Generation of glycolaldehyde from guinea pig airway epithelial monolayers exposed to nitrogen dioxide and its effects on sodium pump activity.

Pulmonary injury from nitrogen dioxide (NO2) may in part be related to the generation of aldehydic compounds, which bind with cellular proteins and subsequently impair or inhibit cell function.
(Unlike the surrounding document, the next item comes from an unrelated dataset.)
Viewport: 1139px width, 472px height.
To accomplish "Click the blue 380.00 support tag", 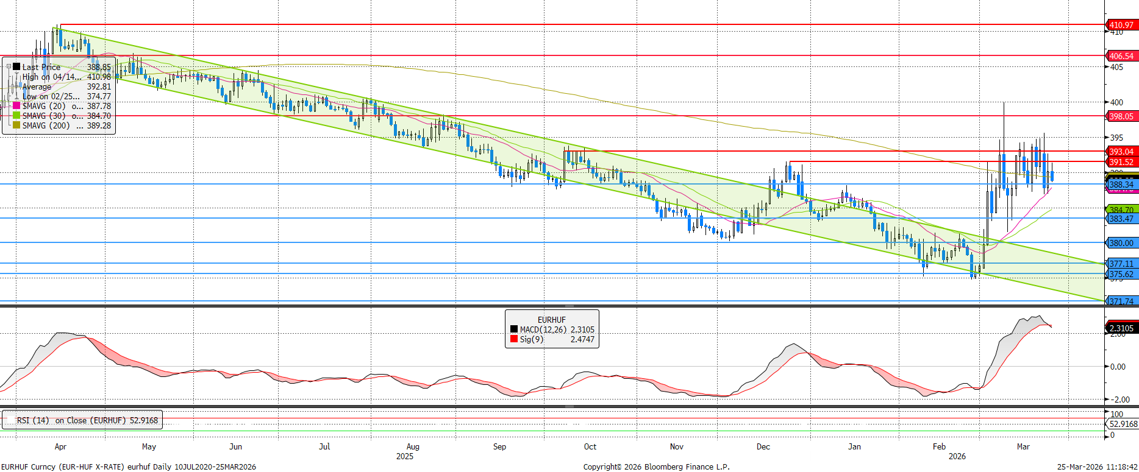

We examined the generation of aldehydes from guinea pig tracheobronchial epithelial (GPTE) cell monolayers exposed to NO2. With the use of dinitrophenylhydrazine (DNP) to derivatize aldehydic compounds, glycolaldehyde, a two carbon alpha-hydroxyaldehyde, was identified in elevated levels in the basolateral fluid from monolayers exposed to NO2. DNP-glycolaldehyde levels were 81.2 +/- 2.7 and 234.0 +/- 42.6 nM in response to a 1-hr exposure to 1 and 5 ppm NO2, respectively, as compared to an air-control value of 20.3 +/- 6.8 nM. Taking into account dilution and reactivity, cellular glycolaldehyde levels could have reached as high as 3 mM for the 60-min exposure period (i.e., 0.05 mM/min). The effects of exogenous glycolaldehyde on GPTE ouabain-sensitive basolateral 86Rb uptake (an index of Na+,K(+)-ATPase activity) were examined and compared with the actions of NO2 exposure. Bolus addition of glycolaldehyde to the basolateral fluid at concentrations > or = 5 mM led to an inhibition of ouabain-sensitive 86Rb uptake, while lower concentrations had no effect. the effects of exogenous glycolaldehyde differ from NO2 exposure, which led to a sustained elevation of ouabain-sensitive 86Rb uptake with presumed generation of glycolaldehyde at a continuous low level. Glycolaldehyde does not appear to play a significant role in the acute alterations of sodium pump activity, suggesting that the NO2-induced changes in Na+,K(+)-ATPase activity of GPTE monolayers probably are further mediated by other lipid peroxidation products/oxidation processes yet to be identified.